BEGIN RECORDS FOR THIS EXERCISE
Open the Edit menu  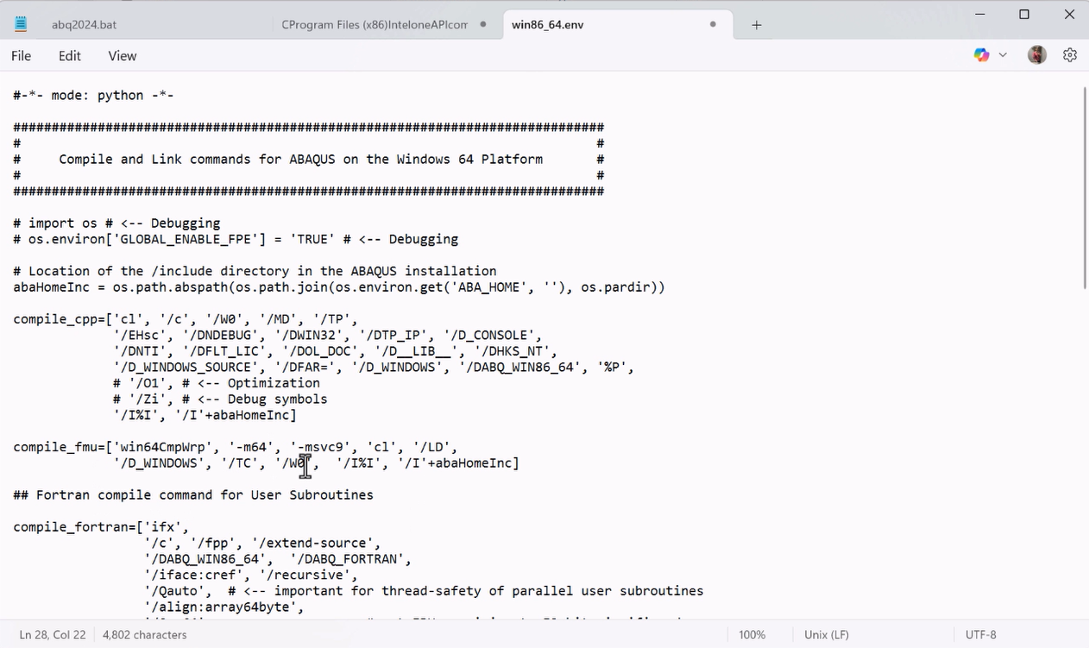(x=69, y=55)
END RECORDS FOR THIS EXERCISE
BEGIN RECORDS FOR THIS EXERCISE
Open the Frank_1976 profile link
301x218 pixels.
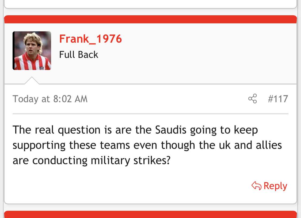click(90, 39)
END RECORDS FOR THIS EXERCISE
BEGIN RECORDS FOR THIS EXERCISE
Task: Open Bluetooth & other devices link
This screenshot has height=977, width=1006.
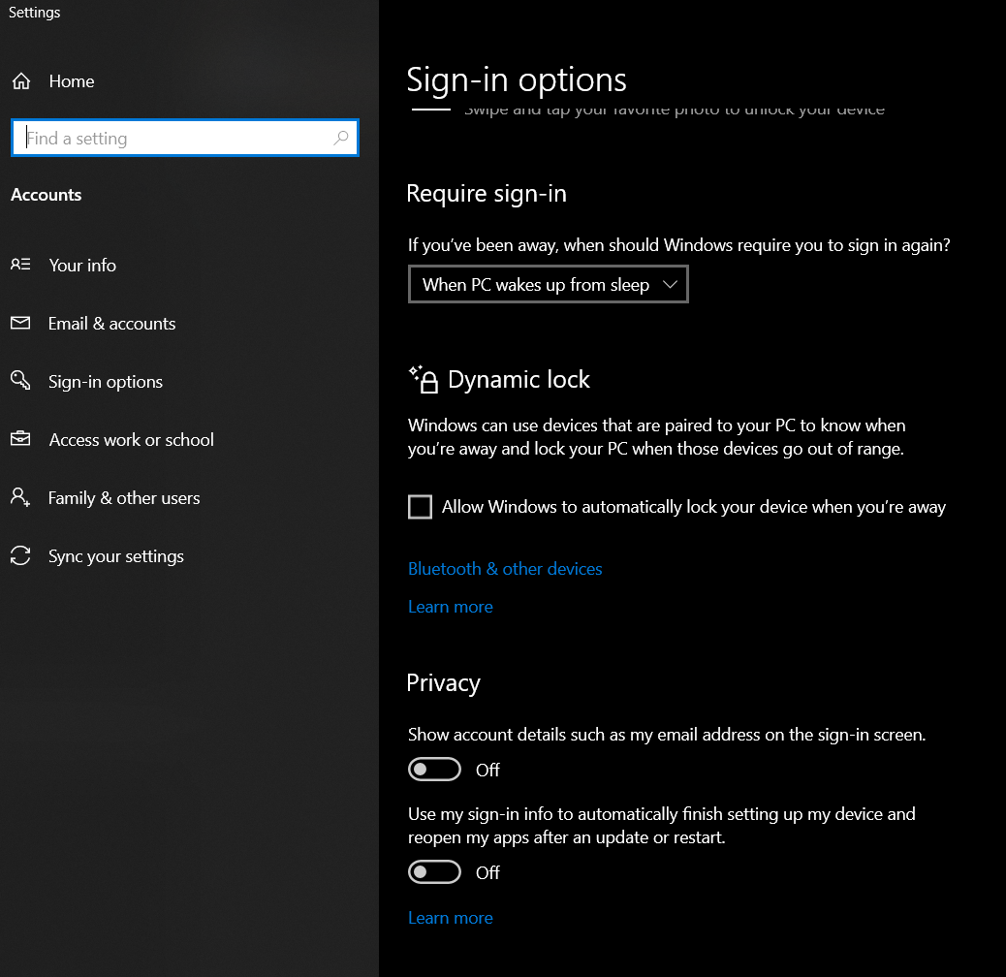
END RECORDS FOR THIS EXERCISE
▶ [EXERCISE] Please give a count of the lines in the records where the word "link" occurs, with nothing besides it.

▶ [SOLUTION] 2